The difficulty in France is to find the skilled personnel needed to manage this type of operation. There is a high level of talent in France, but a lack of experience in these types of manufacturing processes. In the US it is easier to find workers already familiar with these processes, especially in the Research Triangle Park located in Raleigh-Durham, NC.
Secondly, it is much quicker and rational to deal with the FDA in the US than the ANSM in France. We cannot afford to fund ourselves through the lengthy delays that are commonplace here in France. For example, applying for our clinical trial approval for UCART19 in the US took only a few months whereas here we had to wait 18 months before clearance. The Macron administration has taken a strong stance on this issue and has made some changes to reduce the time, but the fundamental constraints still exist.
The ANSM is a great organization, but it is entirely understaffed. The administration has not invested enough resources and energy into fortifying the ANSM into the same organizational scale as the FDA. For example, the strict restraints on KOLs having a conflict of interest make finding expertise and applicable knowledge very difficult as the most qualified scientists often interact with the pharma industry. Agnès Buzyn is working to improve this but a revolution cannot be completed in one day.
In parallel to the development of licensed development programs, your ambition is to have your own portfolio of products hitting the market – a path that very few biotech companies outside the US have successfully followed. What do you see as the main success factors to embrace in the coming years?

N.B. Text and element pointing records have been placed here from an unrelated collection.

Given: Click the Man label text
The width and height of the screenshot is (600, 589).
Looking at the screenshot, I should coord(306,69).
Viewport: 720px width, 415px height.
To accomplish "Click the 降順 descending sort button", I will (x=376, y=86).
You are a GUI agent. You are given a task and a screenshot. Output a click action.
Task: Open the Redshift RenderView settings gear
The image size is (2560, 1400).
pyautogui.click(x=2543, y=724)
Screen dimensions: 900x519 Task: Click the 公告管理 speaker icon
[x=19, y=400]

For a small company like Cellectis, we have a very important portfolio of product candidates. Within the next 12 months, we will have four different UCART molecules in clinical trials in several oncology areas. We see the performance of our products and UCART19 may even be more effective than the current autologous CAR-T therapies on the market today. We are now focused on the proof-of-concept for clinical performance and once we have a clear performance over a standard of care, the products can move very quickly to registration trials. We are aiming to reach this milestone within the next two to three years.
It has already been a 20-year ride at Cellectis being at the forefront of innovation in a highly competitive field, where you also have to manage shareholder expectations on top of the inherent uncertainty of innovative drug developments. Where do you take your stamina from?
Every day in biotech has its load of problems, so eventually, you have to learn to enjoy the journey overall. Determination and persistence are key. Furthermore, it is very rewarding to work with such a dedicated team every day. There are people who have been with Cellectis for nearly twenty years and we have built a company and reached milestones together while still having a clear view of where we are going in the future.
Having a purpose in our work and creating solutions to better treat patients is a strong motivational force. Being able to see a patient return to their family makes all the hard work and challenges worth the fight.
What final message would you like to deliver to our audience about cell and gene therapies?
Cell therapy linked to gene editing is a profound paradigm shift in molecular medicine. This approach will absolutely revolutionize the way cancer is treated today. The gate is being opened to a new era which is unprecedented in the entire history of modern medicine. This is a thrilling turning point for medicine and I am excited to see what will come.